Researchers at Endgame, a cyber-security biz based in Virginia, have published what they believe is the first large open-source dataset for machine learning malware detection known as EMBER.
EMBER contains metadata describing 1.1 million Windows portable executable files: 900,000 training samples evenly split into malicious, benign, and unlabeled categories and 200,000 files of test samples labelled as malicious and benign.
“We’re trying to push the dark arts of infosec research into an open light. EMBER will make AI research more transparent and reproducible,” Hyrum Anderson, co-author of the study to be presented at the RSA conference this week in San Francisco, told The Register.
Progress in AI is driven by data. Researchers compete with one another by building models and training them on benchmark datasets to reach ever increasing accuracies.
Computer vision is flooded with numerous datasets containing millions of annotated pictures for image recognition tasks, and natural language processing has various text-based datasets to test machine reading and comprehension skills. this has helped a lot in building AI image processing.
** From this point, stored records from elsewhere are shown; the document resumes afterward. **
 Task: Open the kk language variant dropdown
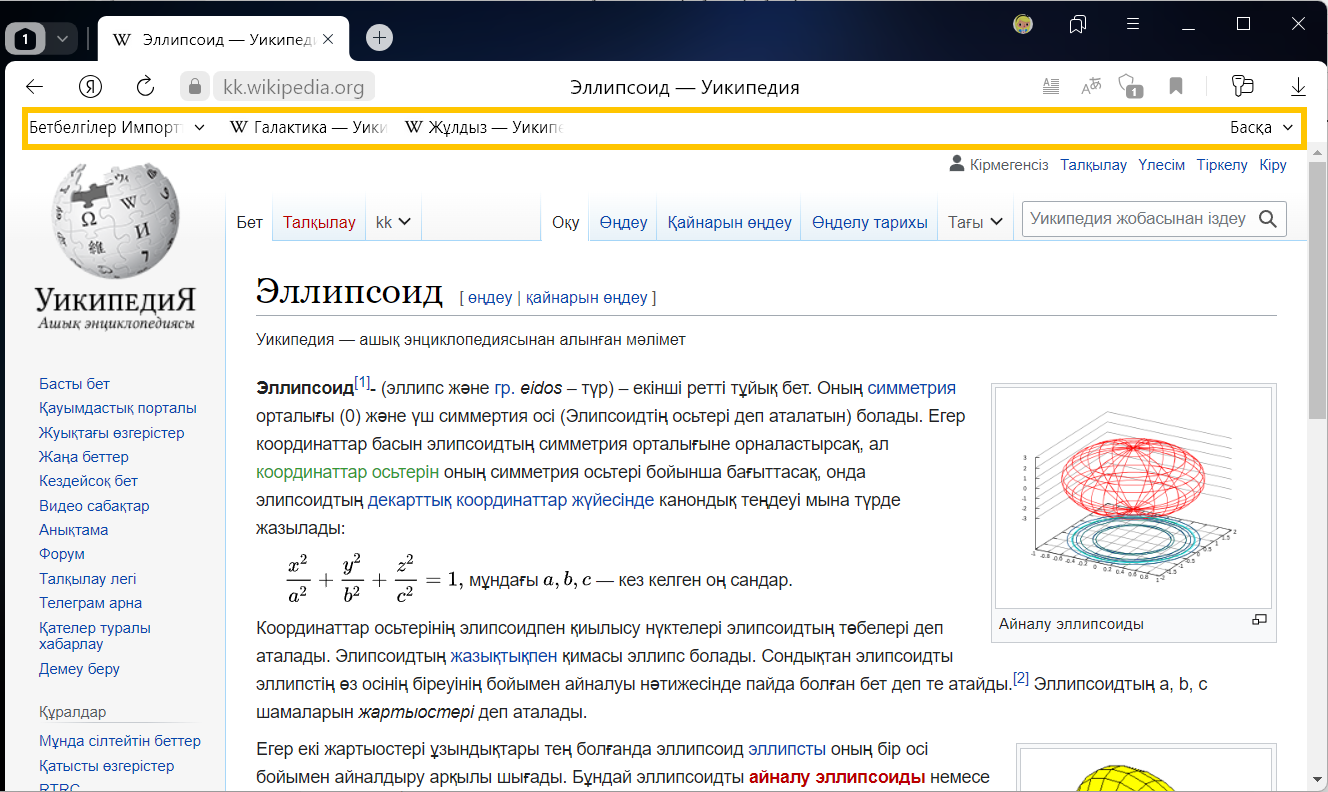pyautogui.click(x=393, y=222)
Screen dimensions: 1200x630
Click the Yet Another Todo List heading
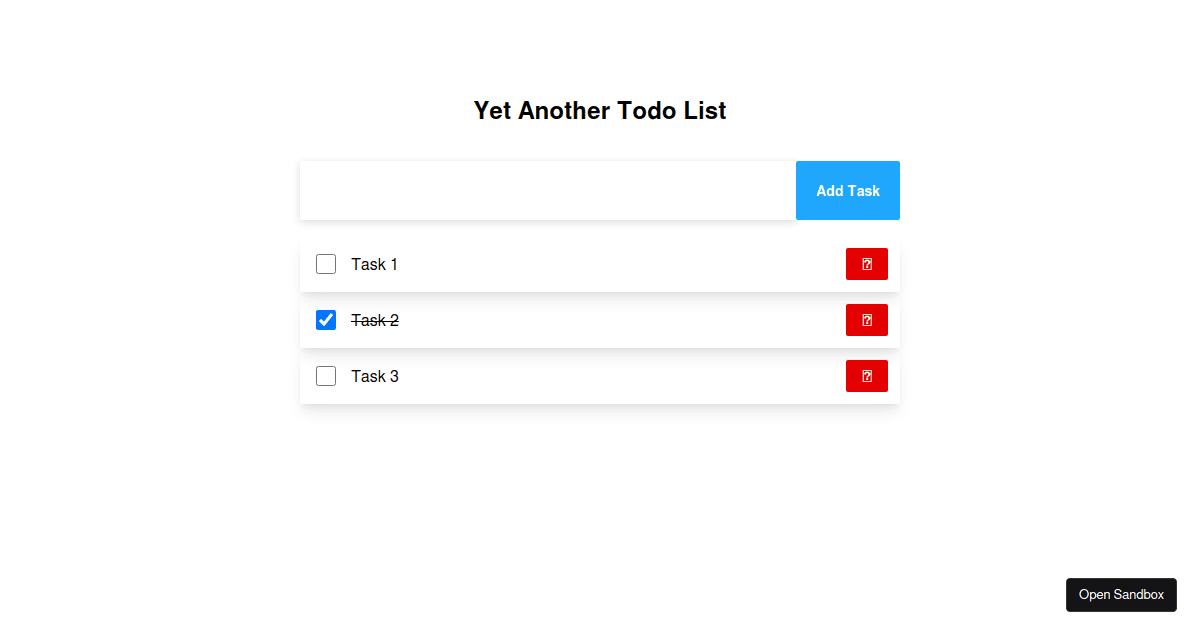[599, 111]
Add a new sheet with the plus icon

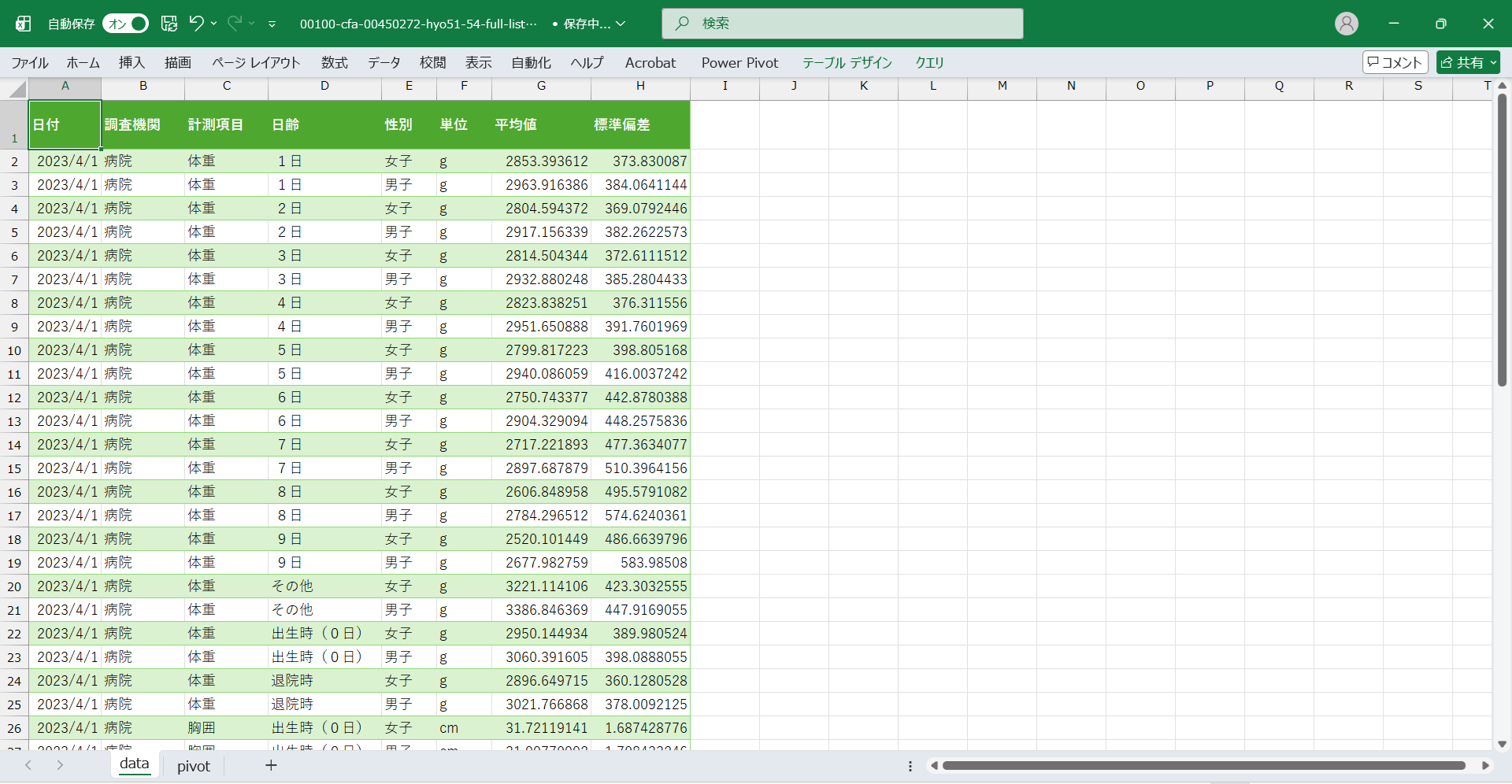[271, 765]
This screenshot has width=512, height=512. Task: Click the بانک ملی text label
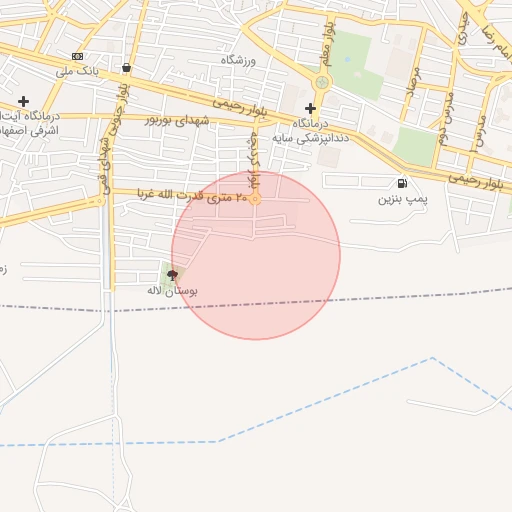pyautogui.click(x=77, y=71)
Although there is a strong interest in using AI for information security - look at DARPA’s Cyber Grand Challenge where academics developed software capable of hunting for security bugs autonomously - it’s an area that doesn’t really have any public datasets.
Security and legality
It’s difficult to share security files due to legal restrictions on the transmission of malware and the private nature of security research. For that reason, EMBER doesn't actually contain complete Windows files, instead the files are described by several bits of information such as its format and size.
A machine learning trained on EMBER has to examine all the different features of a file to determine if its malicious or benign.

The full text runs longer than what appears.